The Shandong group spoke about Christianity as ‘a western religion’, and acknowledged that, while the pioneer missionaries from the west were motivated by genuine Christian love, nevertheless, the history of mission was confusingly intertwined with nineteenth-century British gun-boat diplomacy and the unjust treatment of China at the hands of the western imperialists. They said that this can create a hurdle which it is difficult to get over.
   The Hebei group bypassed the idea of Christianity as a western religion, and came straight to the fact that in Christ the God of Israel has thrown open the door of his grace to all the foreigners throughout the world. That seemed to me to be a far more positive approach to this objection.
   The other issue specific to China was ancestor worship. People converted from non-Christian families find themselves under great pressure to participate in what they now regard as pagan superstitions at those times of year when the dead are honoured.
   We wondered whether Elisha’s words to Naaman were helpful here. When Naaman voiced his concern that his job would involve him in unavoidable compromise, where he would have no option but to bow down in the temple of Rimmon, Elisha neither condemned him, nor urged him to find a way out, but simply said, ‘Go in peace’ (2 Kings 5:18-19).
   The group in Shandong mentioned one other objection that unbelievers sometimes raise: some Christians do not behave well.
   We had to concede that there is sad truth in this comment. It was an occasion to remind ourselves that apologetics, like all aspects of Christian service, has to be backed up by godly living, if it is to have any credibility at all.
   We also recognised that our skill in answering people’s objections will never be enough on its own to convince anyone. Only the Holy Spirit can open blind eyes and enable sinners to see the truth as it is in Jesus. So the most important thing we must do as we engage in apologetics ministry is to pray.
   
Amazing growth

Despite the Chinese political environment, God is at work in China today. In September 2010, I spent two weeks with a group of students in south-east China.

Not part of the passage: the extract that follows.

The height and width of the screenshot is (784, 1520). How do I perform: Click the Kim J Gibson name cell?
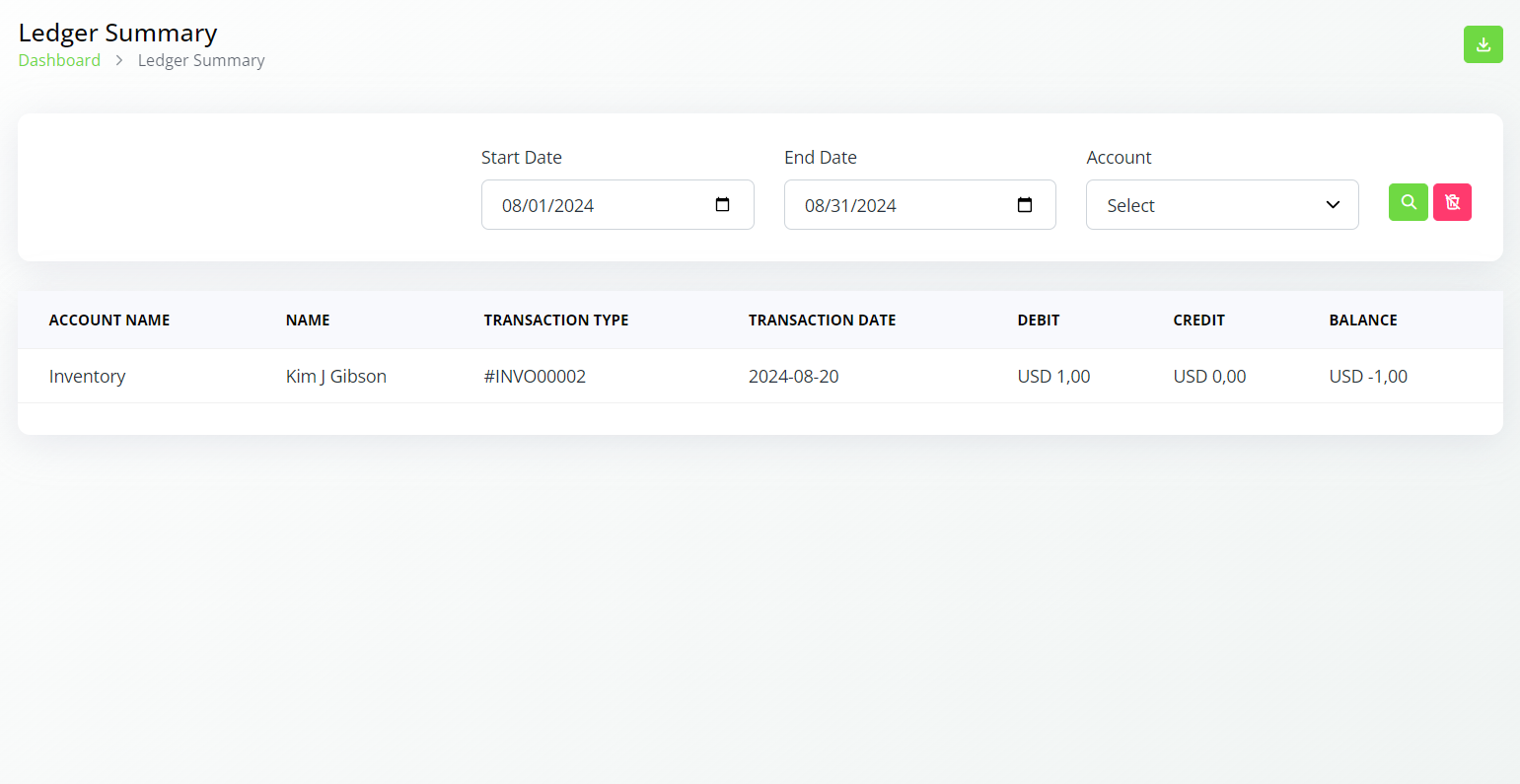coord(336,376)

   One student invited me to spend the weekend in his home town, a few hours’ drive away. The population of the town is 120,000. My friend took me to see the church building where he is doing the practical side of his training.

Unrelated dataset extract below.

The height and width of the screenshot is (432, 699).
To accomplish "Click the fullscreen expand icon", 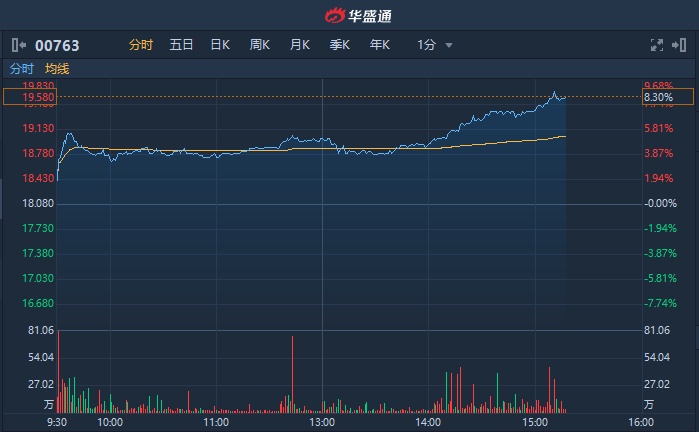I will 657,45.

   It was an amazing place. It houses a bookshop, seats 1800 and is full every Sunday. Several hundred children attend the Sunday school, and they have numerous classrooms inside the church building and in an adjacent block of flats, which the church also owns.
   Each week a church catering team of 60 people lays on Sunday lunch for about 1000 members of the congregation. This church had begun as a church plant from another congregation just seven years before.
   I was back in that area in January 2011 and the student told me how encouraged they had been with their Christmas outreach. They had spent the week leading up to Christmas visiting door-to-door to invite people to an evangelistic rally, followed by a meal on Christmas Eve.
   On the night 10,000 people turned up for the rally. They packed them in to the main worship area, and rigged up overflows connected by closed circuit television in other parts of the premises.
   About 8000 people stayed on for the meal. The security police were there to ensure that there was no breach of the peace, so they heard the gospel too. My friend told me that about a third of the population of that town have been converted!
   It’s not like that everywhere in China though. On one visit I asked a colleague, a Brethren leader from Hong Kong, what message he had for the Christians of Britain.
   This was part of his reply: ‘We need a lot of prayers for the salvation of souls in this great land. Even though many have come to know the Lord Jesus, there are many more in … the rural or remote areas. They have not heard the gospel yet. So prayer for the gospel and prayer for the salvation of souls’.